La musica dell'antico Egitto
Il contributo è tratto da Storia della civiltà europea a cura di Umberto Eco, edizione in 75 ebook
Nell’antico Egitto la musica ha un’importanza fondamentale sia nella vita pubblica che nell’ambito delle cerimonie religiose. Gli Egiziani adorano il canto e utilizzano una grande varietà di strumenti musicali. Attraverso testi letterari, raffigurazioni e reperti materiali di strumenti è possibile perlomeno intravedere uno squarcio di questa antica cultura musicale, anche se non sopravvive alcuna notazione di brano musicale.
L’antico Egitto è oggi conosciuto per la magnificenza della sua architettura monumentale e per lo splendore della sua scultura e pittura. Un’altra forma d’arte, un tempo parte integrante di questa antica e raffinata cultura ma oggigiorno sconosciuta – se si escludono gli studiosi del settore – è la sua musica. La ragione di ciò sta certamente nel fatto che i suoni sono di per sé qualcosa di non permanente. Tuttavia, grazie agli sforzi congiunti di egittologia e archeologia musicale, è comunque possibile esplorare almeno una parte di questo tesoro perduto. L’antico Egitto è infatti un candidato perfetto per l’archeologia musicale, in quanto esso presenta tutti i tipi di testimonianze di cui essa può usufruire – fonti letterarie che descrivono sia la musica che i suoi contesti d’uso o che addirittura preservano i testi dei canti, raffigurazioni di musicisti all’opera e anche veri e propri reperti di strumenti musicali, talvolta straordinariamente ben conservati.
Da tutto questo è possibile arguire che la musica gioca un ruolo importante in tutta la storia del paese, dal periodo predinastico in poi.
Già intorno al tardo IV millennio a.C. troviamo una famosa incisione su una tavolozza d’ardesia (da Ieraconpoli) usata per polverizzare i minerali per il trucco degli occhi, la quale mostra un branco di vari animali tra cui spicca uno sciacallo che suona un flauto obliquo (nay). Poiché esso sta in piedi sulle sue zampe posteriori e impugna lo strumento con quelle anteriori, mentre tutte le altre figure sono rappresentate come semplici animali, abitualmente si suppone che tale animale sia in realtà un uomo mascherato da sciacallo. Ad ogni modo questa è la prima raffigurazione chiaramente riconoscibile di un musicista nell’arte egizia, sebbene vi siano ceramiche più antiche che sembrano mostrare donne che danzano ed applaudono. Per questa fase arcaica, esiste anche un sonaglio d’argilla dipinto.

########

= OBIETTIVO =
Secondo l'estratto sulla musica dell'antico Egitto, quale strumento suona lo sciacallo inciso sulla tavolozza d'ardesia di Ieraconpoli? Il materiale non ha alcun ruolo in questa parte.

= ESTRATTO DATI =
########

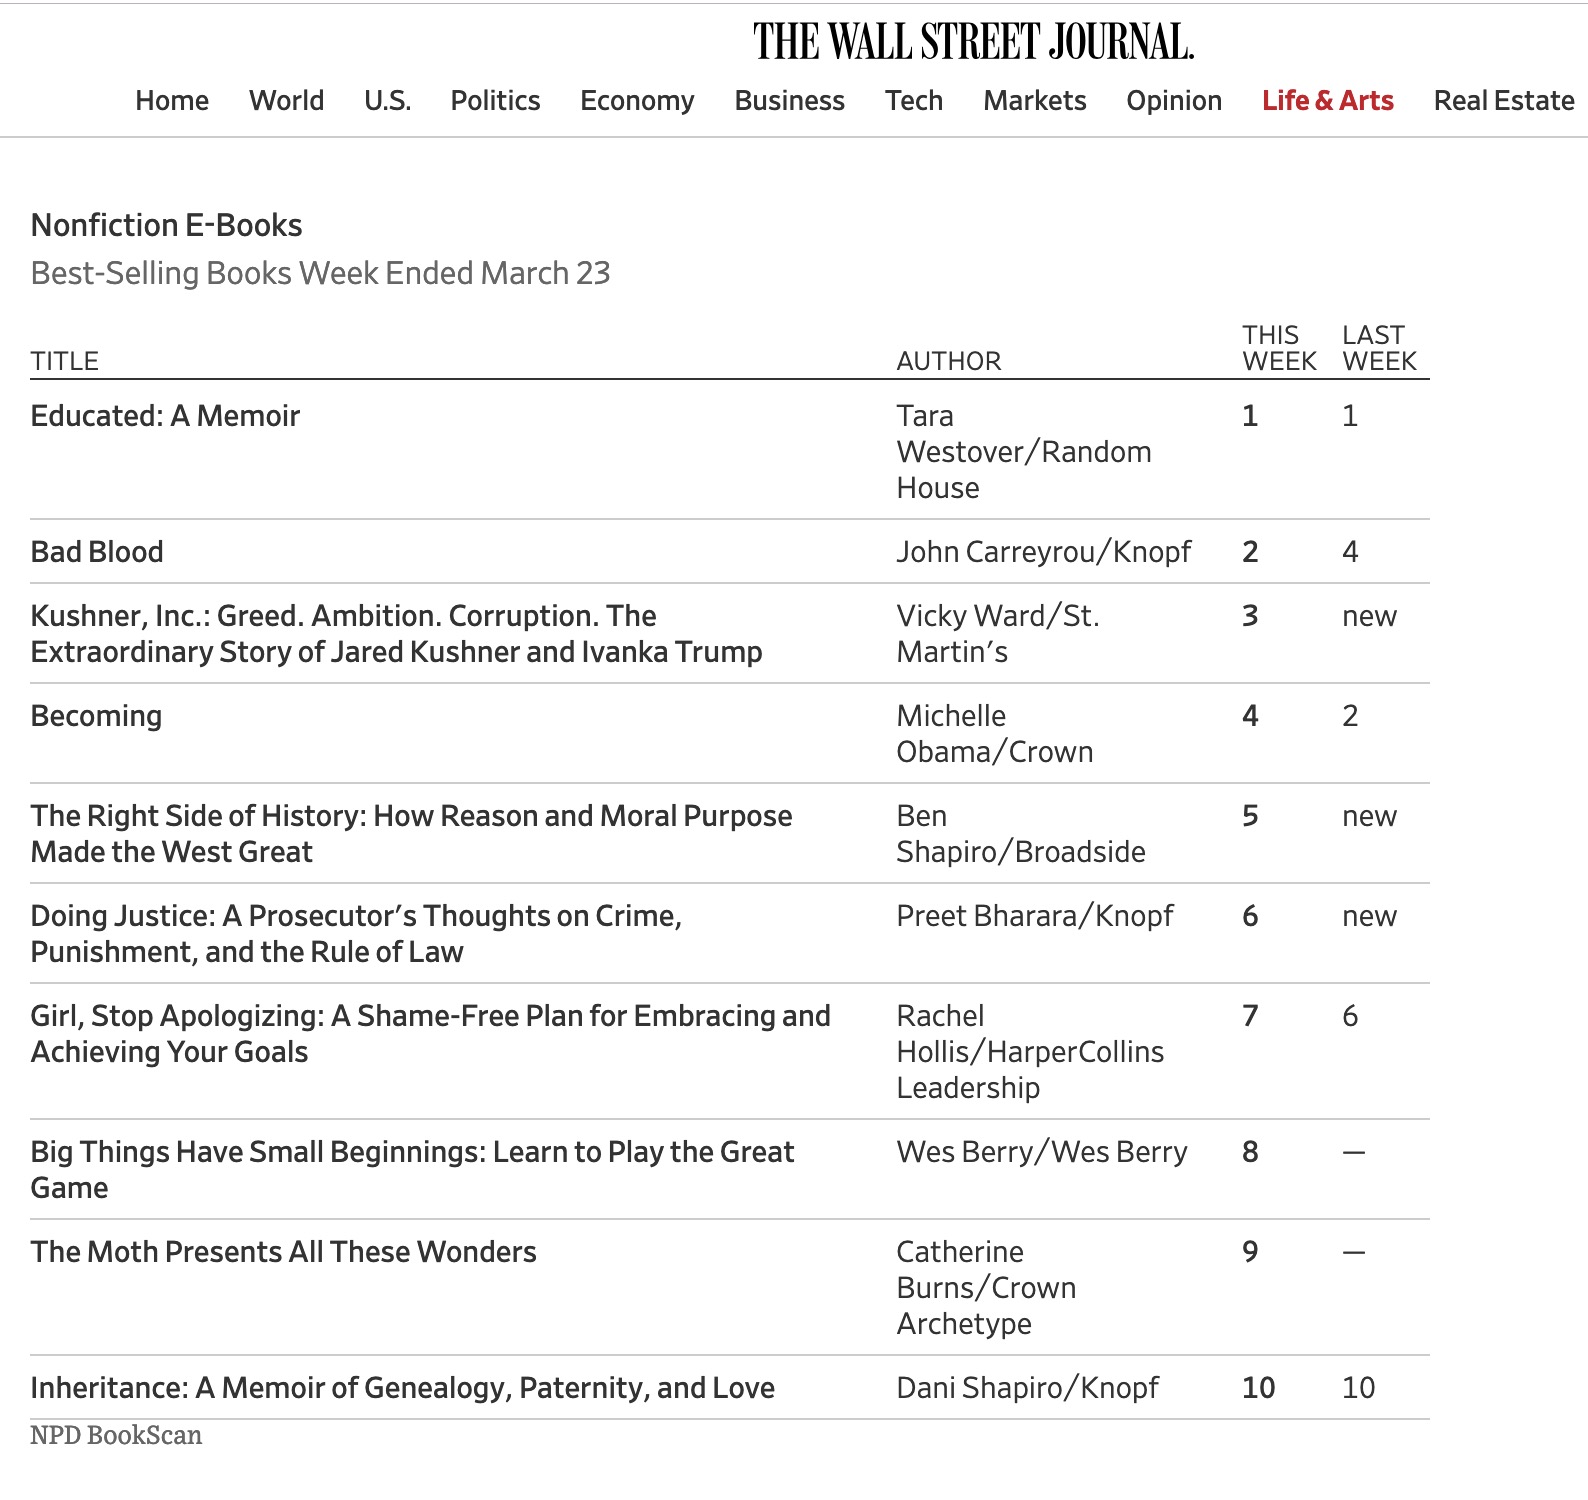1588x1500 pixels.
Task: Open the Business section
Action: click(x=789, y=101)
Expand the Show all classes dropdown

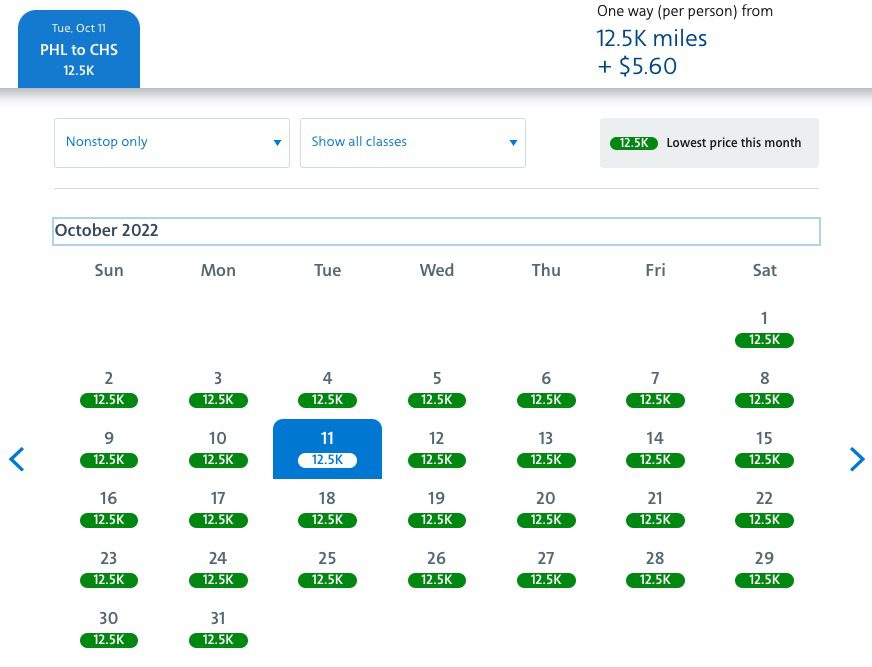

########

= RISPOSTA SCRITTA =
Suona un flauto obliquo, il nay.